In the US, seatbelts have been required in passenger cars for decades and the CDC has reported that they have saved roughly a quarter-million lives since 1977[1]. However, there are mass-occupancy vehicles that use our roadways daily that do not require seatbelts for all passengers.

The primary example of this is the school bus. While required by regulation in some states and jurisdictions, there is no Federal mandate for seatbelts on school buses. While legislation has been proposed[2], there is no school bus seatbelt requirement in Washington State.

A poll conducted by the National Education Association’s NEA Today magazine reported that 53% of respondents favored seat belts compared to 47% who were opposed[3]. However, the NEA outlines the main concerns, often expressed by bus drivers themselves, as follows:

  • Student use of belt buckles as weapons, causing injury to themselves and/or others.
  • Inability to enforce proper usage of seatbelts.
  • Difficulty evacuating panicked students in case of an emergency.

Since it is not uncommon for a bus driver to be solely responsible for large groups of students, these factors have carried a lot of weight in the ongoing discussion about the role of seatbelts on our nation’s school buses.
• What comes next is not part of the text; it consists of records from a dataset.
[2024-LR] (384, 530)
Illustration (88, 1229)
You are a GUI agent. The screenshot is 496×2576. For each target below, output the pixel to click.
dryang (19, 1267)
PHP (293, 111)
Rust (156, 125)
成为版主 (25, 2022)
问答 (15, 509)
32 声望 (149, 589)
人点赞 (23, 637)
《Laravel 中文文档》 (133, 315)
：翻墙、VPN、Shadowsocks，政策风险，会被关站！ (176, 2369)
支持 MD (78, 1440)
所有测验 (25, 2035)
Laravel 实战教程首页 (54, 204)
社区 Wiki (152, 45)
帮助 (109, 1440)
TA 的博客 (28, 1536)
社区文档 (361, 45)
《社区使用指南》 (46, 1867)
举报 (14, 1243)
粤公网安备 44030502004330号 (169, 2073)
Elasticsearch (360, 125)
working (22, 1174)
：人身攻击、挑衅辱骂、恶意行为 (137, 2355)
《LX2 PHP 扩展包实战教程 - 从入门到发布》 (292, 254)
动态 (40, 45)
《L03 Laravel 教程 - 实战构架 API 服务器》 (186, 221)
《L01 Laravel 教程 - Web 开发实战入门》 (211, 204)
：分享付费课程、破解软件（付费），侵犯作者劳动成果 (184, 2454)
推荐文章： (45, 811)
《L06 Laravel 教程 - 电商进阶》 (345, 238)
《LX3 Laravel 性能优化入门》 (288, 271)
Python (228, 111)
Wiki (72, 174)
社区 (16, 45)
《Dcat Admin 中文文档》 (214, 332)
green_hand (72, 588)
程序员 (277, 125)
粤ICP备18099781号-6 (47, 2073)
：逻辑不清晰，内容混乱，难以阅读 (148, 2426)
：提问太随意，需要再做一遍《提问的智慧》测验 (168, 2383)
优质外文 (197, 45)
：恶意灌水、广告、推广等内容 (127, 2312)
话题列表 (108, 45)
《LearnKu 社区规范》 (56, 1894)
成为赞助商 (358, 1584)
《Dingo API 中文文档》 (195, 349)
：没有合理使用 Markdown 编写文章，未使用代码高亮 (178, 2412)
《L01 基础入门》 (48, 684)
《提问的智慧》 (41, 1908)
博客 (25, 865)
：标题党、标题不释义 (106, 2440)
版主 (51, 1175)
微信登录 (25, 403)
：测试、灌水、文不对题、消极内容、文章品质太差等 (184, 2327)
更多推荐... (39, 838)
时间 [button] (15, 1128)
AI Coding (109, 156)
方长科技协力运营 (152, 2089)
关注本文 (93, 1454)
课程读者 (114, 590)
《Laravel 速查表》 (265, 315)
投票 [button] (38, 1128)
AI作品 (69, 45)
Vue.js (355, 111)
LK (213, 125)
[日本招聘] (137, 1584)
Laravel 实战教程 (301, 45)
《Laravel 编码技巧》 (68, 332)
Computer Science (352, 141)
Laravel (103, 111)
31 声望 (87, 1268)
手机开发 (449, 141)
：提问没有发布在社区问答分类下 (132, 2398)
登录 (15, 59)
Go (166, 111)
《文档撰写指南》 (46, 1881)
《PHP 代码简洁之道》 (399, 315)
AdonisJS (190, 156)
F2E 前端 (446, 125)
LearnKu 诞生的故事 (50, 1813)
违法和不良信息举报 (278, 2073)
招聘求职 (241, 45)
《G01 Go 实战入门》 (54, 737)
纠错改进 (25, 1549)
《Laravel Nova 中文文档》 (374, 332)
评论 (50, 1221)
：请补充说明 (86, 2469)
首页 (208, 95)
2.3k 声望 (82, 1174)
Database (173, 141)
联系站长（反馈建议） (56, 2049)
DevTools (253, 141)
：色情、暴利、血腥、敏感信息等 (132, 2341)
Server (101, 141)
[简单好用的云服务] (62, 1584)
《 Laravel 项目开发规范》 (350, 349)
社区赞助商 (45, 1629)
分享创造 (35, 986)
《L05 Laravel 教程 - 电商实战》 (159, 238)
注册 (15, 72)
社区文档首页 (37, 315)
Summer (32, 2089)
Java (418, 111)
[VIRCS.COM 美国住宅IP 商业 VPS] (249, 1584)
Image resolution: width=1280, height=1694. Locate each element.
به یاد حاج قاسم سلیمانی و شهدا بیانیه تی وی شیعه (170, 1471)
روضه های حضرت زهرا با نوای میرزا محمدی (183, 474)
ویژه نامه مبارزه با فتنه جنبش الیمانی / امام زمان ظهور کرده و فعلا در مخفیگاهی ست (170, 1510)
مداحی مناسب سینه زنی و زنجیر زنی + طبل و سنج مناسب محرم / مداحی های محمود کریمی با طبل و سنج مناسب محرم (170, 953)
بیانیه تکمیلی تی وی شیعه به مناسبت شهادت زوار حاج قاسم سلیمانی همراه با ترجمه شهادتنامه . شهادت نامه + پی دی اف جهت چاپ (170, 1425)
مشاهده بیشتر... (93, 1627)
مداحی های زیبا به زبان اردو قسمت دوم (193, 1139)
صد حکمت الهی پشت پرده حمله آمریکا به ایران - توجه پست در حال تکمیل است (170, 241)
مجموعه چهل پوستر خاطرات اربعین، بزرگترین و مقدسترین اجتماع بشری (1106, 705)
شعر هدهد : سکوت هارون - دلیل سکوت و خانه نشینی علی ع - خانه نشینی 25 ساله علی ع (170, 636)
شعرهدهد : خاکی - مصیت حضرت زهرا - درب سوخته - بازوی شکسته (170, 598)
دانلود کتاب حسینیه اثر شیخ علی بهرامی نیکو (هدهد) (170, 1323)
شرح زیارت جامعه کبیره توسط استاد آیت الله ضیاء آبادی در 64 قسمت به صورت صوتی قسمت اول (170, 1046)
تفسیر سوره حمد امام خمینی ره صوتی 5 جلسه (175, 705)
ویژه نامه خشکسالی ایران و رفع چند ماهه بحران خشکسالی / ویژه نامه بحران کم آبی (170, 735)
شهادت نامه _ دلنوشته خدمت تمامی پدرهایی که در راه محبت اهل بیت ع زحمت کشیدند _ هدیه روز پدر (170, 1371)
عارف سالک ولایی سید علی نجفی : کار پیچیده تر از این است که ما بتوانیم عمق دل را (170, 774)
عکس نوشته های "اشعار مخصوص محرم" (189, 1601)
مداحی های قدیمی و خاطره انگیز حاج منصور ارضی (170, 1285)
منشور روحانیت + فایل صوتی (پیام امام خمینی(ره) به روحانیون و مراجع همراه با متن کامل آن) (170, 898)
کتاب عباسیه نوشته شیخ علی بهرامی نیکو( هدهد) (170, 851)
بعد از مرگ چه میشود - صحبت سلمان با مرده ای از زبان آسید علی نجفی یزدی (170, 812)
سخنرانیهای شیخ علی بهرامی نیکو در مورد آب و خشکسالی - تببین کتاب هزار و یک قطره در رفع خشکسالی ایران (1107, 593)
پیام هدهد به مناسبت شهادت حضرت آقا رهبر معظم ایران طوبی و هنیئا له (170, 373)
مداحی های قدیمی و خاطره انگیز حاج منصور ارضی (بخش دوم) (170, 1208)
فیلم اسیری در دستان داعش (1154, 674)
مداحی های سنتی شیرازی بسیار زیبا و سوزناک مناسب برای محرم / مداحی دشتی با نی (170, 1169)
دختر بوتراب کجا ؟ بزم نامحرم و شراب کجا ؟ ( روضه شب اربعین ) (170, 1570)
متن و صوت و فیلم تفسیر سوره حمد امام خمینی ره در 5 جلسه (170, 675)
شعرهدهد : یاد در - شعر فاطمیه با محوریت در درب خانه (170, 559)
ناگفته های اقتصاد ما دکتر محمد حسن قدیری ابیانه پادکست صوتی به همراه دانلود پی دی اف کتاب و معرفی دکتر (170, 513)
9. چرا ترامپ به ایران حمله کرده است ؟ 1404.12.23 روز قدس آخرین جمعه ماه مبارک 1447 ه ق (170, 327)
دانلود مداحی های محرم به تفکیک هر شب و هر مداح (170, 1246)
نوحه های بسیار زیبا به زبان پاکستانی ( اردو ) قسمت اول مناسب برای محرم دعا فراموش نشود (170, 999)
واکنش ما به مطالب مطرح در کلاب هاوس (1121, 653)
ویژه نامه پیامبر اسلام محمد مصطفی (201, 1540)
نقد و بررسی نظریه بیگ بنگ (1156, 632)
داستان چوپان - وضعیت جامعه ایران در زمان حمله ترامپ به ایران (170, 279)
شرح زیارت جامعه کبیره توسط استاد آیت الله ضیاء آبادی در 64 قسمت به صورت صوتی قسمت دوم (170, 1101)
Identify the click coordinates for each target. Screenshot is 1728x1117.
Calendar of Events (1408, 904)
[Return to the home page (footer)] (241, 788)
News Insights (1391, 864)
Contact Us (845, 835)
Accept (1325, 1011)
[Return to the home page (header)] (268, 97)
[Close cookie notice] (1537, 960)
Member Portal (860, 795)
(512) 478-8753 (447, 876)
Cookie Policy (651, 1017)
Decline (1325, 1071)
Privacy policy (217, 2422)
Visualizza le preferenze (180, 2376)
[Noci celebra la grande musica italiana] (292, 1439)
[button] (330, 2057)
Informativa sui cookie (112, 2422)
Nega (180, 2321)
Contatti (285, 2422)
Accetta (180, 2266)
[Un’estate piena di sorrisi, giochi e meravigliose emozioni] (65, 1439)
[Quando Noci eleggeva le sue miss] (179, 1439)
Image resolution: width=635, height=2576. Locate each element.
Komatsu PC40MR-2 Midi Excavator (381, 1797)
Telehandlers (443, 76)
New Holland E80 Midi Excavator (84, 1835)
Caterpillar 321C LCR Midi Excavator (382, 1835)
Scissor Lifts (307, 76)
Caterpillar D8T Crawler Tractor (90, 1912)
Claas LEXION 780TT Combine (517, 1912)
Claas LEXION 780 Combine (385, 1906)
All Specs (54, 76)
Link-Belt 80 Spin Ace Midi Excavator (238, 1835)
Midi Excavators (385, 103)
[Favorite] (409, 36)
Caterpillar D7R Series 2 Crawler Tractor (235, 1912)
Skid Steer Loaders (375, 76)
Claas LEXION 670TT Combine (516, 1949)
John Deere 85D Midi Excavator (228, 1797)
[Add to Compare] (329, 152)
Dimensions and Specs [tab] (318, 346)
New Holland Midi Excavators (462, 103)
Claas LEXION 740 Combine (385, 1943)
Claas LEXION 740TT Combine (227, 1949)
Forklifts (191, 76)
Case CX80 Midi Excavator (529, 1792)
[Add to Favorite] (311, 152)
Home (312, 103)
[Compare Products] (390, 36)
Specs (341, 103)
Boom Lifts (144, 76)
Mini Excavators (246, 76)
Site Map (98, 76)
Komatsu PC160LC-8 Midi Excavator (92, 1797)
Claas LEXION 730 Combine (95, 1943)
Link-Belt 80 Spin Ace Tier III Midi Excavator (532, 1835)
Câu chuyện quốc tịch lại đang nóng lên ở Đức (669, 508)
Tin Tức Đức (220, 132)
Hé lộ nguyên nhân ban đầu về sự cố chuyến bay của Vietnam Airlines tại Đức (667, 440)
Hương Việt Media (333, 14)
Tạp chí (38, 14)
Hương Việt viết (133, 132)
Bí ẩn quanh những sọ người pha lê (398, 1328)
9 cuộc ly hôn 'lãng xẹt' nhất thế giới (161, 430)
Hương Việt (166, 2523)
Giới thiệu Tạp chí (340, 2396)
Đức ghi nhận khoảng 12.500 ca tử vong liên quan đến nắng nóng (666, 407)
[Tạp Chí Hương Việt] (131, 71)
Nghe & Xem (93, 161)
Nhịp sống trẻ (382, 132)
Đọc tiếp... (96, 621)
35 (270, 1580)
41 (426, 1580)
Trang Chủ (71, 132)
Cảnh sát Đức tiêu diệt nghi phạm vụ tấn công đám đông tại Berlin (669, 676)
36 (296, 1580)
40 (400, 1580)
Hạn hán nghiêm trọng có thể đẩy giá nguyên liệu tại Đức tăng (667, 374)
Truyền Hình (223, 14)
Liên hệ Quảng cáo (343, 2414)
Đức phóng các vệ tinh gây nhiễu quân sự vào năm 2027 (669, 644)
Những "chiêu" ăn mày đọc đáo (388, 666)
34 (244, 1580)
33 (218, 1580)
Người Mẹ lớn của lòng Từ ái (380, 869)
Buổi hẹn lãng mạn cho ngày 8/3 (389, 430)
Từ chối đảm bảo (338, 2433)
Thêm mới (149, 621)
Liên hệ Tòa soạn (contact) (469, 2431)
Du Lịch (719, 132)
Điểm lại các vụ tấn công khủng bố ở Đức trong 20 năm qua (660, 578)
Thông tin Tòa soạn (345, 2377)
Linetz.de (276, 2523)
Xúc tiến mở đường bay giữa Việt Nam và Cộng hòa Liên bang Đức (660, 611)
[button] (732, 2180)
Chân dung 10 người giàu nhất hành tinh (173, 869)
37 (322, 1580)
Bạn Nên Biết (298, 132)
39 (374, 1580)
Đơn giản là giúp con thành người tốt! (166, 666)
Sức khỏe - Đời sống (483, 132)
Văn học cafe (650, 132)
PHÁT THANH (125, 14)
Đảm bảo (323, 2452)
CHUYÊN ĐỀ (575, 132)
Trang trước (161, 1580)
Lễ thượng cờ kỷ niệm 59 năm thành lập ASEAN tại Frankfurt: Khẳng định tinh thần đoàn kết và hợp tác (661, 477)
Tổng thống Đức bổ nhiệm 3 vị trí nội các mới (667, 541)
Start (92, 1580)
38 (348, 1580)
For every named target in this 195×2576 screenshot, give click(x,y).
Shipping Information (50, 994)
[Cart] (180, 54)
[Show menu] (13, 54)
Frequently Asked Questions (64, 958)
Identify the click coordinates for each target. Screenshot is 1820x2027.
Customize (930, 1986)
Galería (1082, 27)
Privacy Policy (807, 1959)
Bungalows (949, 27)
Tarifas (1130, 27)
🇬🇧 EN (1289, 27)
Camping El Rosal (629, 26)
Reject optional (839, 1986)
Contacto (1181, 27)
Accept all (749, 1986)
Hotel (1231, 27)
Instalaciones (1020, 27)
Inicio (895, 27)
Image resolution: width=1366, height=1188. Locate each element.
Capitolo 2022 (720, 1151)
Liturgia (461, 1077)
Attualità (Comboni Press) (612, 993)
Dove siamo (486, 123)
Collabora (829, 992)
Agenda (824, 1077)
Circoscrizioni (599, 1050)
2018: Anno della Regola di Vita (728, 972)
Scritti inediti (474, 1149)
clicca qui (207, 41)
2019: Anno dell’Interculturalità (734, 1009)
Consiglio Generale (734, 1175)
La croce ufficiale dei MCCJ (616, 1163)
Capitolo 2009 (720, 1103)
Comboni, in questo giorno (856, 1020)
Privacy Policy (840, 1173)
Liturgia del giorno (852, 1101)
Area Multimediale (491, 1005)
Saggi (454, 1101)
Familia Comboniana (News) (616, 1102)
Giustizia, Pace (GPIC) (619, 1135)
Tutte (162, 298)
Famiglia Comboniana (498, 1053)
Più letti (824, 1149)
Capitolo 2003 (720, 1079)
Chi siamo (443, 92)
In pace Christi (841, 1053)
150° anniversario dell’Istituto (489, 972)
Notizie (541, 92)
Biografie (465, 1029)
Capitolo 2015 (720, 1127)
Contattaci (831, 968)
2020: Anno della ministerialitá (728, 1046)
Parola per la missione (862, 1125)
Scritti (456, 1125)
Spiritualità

Most municipal city buses also do not require their passengers to wear seatbelts, nor require them as an option, and there have been studies of rail transportation that may support the aforementioned bullet-point about compromised ability to evacuate during an emergency[4].

On May 23, 2018, the National Transportation Safety Board announced a recommendation to implement seatbelts on all new school buses[5]. As more and more states enact or consider seatbelt requirements for large buses, we can expect more data points and studies to ensure we as a society are making the safest choices possible.